Pointers on becoming a transformational CIO, pitfalls to avoid
A panel of CIO experts explore the role of the transformational CIO. Understanding organizational change and being plugged in are big factors.
What does it mean to be a transformational CIO?
The question was raised by industry analyst Michael Krigsman at a CIO event last month at Boston College. There to answer was a panel steeped in the world of CIOs: two former CIOs turned consultants, a research scientist whose field is business transformation and a high-profile CIO with a history of taking on tough IT assignments.
One widely shared opinion: The role is not defined by technology or circumscribed by digital transformation -- at least not as that term is typically defined.
"Most of the time, we're talking about digital transformation in a vacuum. It's digital for digital's sake, but it isn't tied to a specific outcome that brings business benefit," said consultant Tim Crawford, CIO strategic adviser at AVOA in Rolling Hills Estates, Calif., and host of the "CIO In the Know" podcast. Business benefit is the North Star of the digital transformation, he said -- "not tech for tech's sake."
Here are some of the panel's key takeaways on what goes into being a transformational CIO.
Navigating organizational change
Stephanie Woerner, a research scientist at the MIT Sloan Center for Information Systems Research, agreed the technology overhaul usually required for digital transformation doesn't happen in a vacuum.
"Digital transformation is almost a synonym for organizational change," she said.
The organizational change happens in three realms: at the systems level, in workplace politics and in corporate culture.
Companies are implementing new technology systems today to help them compete more effectively in a digital economy. The technology alters products and services and how they are delivered -- and, consequently, all the decision rights formerly associated with the old business model.
"It's a lot of political change" that IT and business leaders often fail to pay mind to, she said. The new systems and processes drive cultural change, because they require people to work differently and interact with each other differently.
"The fact that you're changing who you're selling to or what you're selling is going to impact all three of those categories," Woerner said.
Transformational CIO as persuader, imaginator-in-chief
Isaac Sacolick, whose career as a CIO included stints at Businessweek and McGraw-Hill, said the essence of being a transformational CIO is getting people to do things differently -- and "that is hard to do."
"In all my roles as CIO, I was at companies under duress -- they were really being disrupted," said Sacolick, now the president of New York-based consultancy StarCIO and author of a book on digital transformation. "As leaders, you need to persuade people to think differently."
Early adopters are easy to manage in situations where change is urgently needed, he said, as they are, by definition, eager to try new things. As for the laggards, he said companies have ways to deal with this cohort, including firing people.

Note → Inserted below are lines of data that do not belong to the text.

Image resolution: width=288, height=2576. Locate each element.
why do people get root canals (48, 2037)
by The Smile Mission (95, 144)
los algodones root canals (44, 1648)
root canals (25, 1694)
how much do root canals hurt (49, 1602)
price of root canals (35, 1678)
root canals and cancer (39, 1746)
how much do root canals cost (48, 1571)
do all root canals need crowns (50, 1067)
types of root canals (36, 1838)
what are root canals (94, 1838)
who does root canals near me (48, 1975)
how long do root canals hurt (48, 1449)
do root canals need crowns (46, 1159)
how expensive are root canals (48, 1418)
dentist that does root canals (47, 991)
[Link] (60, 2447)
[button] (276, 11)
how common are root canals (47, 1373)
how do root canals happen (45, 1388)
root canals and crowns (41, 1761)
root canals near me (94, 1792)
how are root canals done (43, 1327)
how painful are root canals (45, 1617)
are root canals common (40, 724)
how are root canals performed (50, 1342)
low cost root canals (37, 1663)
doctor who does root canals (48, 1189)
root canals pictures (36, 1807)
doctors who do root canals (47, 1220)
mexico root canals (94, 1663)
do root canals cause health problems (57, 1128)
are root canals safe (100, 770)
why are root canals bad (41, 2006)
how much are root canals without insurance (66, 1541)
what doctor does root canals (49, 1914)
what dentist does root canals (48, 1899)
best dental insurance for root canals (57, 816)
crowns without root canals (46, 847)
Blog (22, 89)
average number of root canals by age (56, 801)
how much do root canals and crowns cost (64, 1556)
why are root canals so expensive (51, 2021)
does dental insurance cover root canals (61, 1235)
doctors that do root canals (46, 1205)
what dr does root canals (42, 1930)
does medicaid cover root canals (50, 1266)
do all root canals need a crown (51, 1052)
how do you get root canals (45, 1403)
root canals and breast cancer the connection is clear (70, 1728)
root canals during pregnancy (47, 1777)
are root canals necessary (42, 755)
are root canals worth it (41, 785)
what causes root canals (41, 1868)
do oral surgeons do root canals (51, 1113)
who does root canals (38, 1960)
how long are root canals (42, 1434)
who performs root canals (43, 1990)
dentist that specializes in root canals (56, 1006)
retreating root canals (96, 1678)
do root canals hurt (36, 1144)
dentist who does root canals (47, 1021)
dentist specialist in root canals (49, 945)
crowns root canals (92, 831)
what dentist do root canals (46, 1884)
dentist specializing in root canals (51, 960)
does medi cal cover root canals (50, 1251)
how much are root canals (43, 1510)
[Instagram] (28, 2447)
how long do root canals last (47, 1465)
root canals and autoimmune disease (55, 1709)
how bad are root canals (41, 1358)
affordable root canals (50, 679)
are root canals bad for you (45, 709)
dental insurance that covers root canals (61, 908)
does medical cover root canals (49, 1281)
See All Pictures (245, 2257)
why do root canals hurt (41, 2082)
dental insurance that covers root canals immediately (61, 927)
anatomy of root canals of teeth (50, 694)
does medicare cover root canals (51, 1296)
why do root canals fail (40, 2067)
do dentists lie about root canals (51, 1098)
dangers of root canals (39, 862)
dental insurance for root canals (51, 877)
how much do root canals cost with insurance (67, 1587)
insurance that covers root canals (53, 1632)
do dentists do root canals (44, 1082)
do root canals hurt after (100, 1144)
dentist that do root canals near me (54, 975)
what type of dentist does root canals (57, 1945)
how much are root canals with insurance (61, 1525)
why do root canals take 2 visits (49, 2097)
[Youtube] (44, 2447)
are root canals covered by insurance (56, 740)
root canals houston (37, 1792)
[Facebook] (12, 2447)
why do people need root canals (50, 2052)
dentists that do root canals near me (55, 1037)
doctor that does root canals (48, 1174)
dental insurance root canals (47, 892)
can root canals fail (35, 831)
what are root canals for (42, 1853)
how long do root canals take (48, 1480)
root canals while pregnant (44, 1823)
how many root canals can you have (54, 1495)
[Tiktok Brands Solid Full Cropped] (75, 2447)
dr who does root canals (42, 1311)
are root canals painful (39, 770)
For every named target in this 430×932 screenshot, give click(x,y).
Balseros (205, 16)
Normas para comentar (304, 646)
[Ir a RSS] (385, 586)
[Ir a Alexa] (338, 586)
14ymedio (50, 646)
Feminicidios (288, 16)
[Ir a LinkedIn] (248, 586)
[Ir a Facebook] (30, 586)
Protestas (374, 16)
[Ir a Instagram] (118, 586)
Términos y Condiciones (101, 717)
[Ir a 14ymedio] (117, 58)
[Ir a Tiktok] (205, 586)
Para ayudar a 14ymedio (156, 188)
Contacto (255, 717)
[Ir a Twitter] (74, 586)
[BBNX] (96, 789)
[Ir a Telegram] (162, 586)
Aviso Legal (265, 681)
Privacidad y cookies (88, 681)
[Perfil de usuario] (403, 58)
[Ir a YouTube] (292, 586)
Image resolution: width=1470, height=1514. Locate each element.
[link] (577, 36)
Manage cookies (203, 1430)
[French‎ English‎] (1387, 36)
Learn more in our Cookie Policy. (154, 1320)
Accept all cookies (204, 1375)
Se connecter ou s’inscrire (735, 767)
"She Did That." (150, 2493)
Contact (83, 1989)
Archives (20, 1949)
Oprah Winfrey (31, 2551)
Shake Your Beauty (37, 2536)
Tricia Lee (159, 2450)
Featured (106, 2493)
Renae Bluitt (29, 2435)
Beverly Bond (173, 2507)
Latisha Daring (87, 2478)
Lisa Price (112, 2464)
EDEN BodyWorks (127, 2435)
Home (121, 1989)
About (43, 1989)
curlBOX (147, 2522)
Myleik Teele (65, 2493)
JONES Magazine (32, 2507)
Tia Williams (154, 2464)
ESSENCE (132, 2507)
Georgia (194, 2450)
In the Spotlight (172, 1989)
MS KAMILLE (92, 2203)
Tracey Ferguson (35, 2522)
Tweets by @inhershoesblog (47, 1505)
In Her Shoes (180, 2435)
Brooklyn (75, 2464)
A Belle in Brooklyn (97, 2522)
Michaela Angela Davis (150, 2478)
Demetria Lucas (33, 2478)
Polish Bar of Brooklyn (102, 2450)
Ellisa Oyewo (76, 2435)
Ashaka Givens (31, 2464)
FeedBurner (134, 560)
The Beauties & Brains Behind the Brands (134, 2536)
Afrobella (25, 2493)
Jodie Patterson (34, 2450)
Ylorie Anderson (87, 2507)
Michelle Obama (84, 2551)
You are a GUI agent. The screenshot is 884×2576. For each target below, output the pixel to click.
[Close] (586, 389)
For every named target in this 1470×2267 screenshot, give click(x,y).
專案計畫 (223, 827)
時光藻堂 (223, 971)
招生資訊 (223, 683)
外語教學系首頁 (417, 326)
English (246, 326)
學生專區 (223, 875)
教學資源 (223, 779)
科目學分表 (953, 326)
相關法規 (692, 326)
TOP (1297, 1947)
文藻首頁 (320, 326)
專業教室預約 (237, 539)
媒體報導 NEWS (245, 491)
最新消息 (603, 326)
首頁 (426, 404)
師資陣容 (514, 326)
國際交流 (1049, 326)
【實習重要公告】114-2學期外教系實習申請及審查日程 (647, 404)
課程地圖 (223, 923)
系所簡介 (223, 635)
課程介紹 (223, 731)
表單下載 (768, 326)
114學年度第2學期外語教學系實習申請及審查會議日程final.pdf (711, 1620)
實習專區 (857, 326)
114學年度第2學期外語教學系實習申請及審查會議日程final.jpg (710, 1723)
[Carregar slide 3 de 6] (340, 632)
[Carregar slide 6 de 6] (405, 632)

"Then, there is a middle group, some 70% of the organization, that needs to be convinced," he said -- and not just about what technologies to invest in and how much to invest. "You need people to think about data, about customer experience, about where the organization wants to win."
Crawford said the transformational CIO is not aiming for the status quo.
"We get into this mode of looking for best practices. But that is somebody else's best practice, not necessarily yours," he said. "The way your organization needs to evolve requires imagination."
Focus on customer experience
Among transformational CIOs, change management skills and imagination are not confined to the IT department.
MIT Sloan's Woerner said the CIOs her research group is talking to these days "have a vision of what their company can do." They are CIOs at large companies with big IT infrastructures and big IT projects, she said, but they are not just "services" CIOs.
To be sure, they measure people to ensure IT service is where it needs be. "But that is not where their big value is. They are vital to the business," Woerner said.
As such, they are knowledgeable about what customers want and what problems they are trying to solve -- leaning, if necessary, on partners in the business to educate them on these issues.
Sacolick said he is continually surprised at how many CIOs "are not thinking about the customer and customer experience.
"If you're not calling up the CMO [chief marketing officer] and asking questions, you're in trouble," he said, underscoring that CIOs can't just be focused on operational efficiency, because they "will run out of runway" on that metric and jeopardize advancing their careers.
Litmus test for CIO as change maker
Panel member Ben Haines, CIO at Verizon Media, whose past experience includes jobs at Yahoo, Box and Pabst Brewing Co., has made a practice of taking on tough IT assignments.
"I guess I'm a sucker for punishment, but there is reward in taking an organization and getting it out of bind," he said. Calling himself "a builder and not an operator," he said he hands over the IT operations function to someone else once the rebuilding is done.
Crawford said a "quick and dirty way" for CIOs to assess their potential as change-makers is to ask themselves if they know the top three topics discussed by their boards of directors.
"If the answer is 'no,' you need to stop and step out of your shoes and take a look at where you are and how you are aligning yourself with the rest of the company," he said.
Crawford said the same litmus test can be applied to the rest of the C-suite: Can CIOs name the top three issues of their CEOs, CFOs, CMOs and so on?
"If you are not familiar with the kinds of conversations they are having, that is usually a good indicator you are not as plugged in as you need to be," he said.